The neurodegenerative disease protein aprataxin resolves abortive DNA ligation intermediates

Abstract

Aprataxin cleans up unfinished DNA ligation intermediates. By cleaving off an adenylate group at the site of a ligatable nick, aprataxin generates ends that can then be re-ligated. This suggests that neurodegeneration results from the accumulation of these intermediates in post-mitotic neuronal cells. Ataxia oculomotor apraxia-1 (AOA1) is a neurological disorder caused by mutations in the gene (APTX) encoding aprataxin1,2. Aprataxin is a member of the histidine triad (HIT) family of nucleotide hydrolases and transferases3, and inactivating mutations are largely confined to this HIT domain. Aprataxin associates with the DNA repair proteins XRCC1 and XRCC4, which are partners of DNA ligase III and ligase IV, respectively4,5,6,7, suggestive of a role in DNA repair. Consistent with this, APTX-defective cell lines are sensitive to agents that cause single-strand breaks and exhibit an increased incidence of induced chromosomal aberrations4,5,8. It is not, however, known whether aprataxin has a direct or indirect role in DNA repair, or what the physiological substrate of aprataxin might be. Here we show, using purified aprataxin protein and extracts derived from either APTX-defective chicken DT40 cells or Aptx-/- mouse primary neural cells, that aprataxin resolves abortive DNA ligation intermediates.
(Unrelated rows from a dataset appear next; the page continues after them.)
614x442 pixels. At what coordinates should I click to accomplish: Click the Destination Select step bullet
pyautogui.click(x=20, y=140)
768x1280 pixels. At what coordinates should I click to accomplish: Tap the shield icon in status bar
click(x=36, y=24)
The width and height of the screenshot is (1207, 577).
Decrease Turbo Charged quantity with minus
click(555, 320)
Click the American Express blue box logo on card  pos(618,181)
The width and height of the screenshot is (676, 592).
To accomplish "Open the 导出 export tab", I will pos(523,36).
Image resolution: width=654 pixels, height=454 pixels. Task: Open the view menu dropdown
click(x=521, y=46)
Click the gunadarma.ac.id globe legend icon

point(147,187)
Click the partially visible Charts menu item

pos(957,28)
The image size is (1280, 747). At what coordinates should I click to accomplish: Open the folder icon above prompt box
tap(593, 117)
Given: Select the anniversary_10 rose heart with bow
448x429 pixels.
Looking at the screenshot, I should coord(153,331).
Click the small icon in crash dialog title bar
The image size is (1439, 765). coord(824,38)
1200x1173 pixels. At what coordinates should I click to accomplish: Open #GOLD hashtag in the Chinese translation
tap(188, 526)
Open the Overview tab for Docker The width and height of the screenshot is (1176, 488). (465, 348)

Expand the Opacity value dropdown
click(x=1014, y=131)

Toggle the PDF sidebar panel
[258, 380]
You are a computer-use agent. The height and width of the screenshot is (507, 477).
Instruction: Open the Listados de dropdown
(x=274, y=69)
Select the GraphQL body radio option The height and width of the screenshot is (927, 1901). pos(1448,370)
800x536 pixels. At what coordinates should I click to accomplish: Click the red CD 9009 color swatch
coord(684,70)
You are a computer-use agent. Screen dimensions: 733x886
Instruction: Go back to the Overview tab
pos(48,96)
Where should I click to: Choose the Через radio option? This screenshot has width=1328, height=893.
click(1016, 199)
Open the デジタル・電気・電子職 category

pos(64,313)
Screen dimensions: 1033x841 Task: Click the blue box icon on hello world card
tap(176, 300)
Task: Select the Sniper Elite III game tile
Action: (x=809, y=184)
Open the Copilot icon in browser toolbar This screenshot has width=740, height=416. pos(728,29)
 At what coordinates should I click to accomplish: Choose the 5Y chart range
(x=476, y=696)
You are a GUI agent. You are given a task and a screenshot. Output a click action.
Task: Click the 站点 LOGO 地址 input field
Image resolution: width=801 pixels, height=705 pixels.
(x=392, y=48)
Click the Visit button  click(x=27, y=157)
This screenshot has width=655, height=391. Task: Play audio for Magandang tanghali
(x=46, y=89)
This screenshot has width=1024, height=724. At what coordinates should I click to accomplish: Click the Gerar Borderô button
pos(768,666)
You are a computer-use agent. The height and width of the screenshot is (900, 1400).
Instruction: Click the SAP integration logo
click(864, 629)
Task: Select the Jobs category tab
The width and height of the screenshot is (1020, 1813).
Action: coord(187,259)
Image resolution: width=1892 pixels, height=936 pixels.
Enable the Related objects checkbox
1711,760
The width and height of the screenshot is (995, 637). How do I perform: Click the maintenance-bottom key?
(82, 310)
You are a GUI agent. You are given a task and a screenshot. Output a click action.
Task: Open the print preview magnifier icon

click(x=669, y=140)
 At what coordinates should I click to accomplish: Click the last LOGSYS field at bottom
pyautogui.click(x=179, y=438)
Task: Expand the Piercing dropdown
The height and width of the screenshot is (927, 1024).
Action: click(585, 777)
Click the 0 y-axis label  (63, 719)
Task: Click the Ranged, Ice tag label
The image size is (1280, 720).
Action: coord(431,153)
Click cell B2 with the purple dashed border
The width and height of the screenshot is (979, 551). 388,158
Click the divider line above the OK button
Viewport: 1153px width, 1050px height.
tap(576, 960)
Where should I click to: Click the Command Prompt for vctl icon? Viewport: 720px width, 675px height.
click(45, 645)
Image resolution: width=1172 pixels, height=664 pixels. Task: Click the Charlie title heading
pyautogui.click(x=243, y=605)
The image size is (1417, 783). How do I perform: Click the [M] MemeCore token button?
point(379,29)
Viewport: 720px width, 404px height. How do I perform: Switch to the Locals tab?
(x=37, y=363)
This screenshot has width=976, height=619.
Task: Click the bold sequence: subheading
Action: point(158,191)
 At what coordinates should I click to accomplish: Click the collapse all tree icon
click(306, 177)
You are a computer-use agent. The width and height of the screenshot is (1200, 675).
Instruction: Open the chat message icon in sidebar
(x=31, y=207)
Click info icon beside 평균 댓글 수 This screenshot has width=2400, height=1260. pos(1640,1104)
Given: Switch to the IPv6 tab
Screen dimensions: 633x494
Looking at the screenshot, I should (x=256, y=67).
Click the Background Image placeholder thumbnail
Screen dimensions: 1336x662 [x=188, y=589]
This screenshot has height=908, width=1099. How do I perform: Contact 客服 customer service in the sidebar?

Specifically, aprataxin catalyses the nucleophilic release of adenylate groups covalently linked to 5′-phosphate termini at single-strand nicks and gaps, resulting in the production of 5′-phosphate termini that can be efficiently rejoined. These data indicate that neurological disorders associated with APTX mutations may be caused by the gradual accumulation of unrepaired DNA strand breaks resulting from abortive DNA ligation events.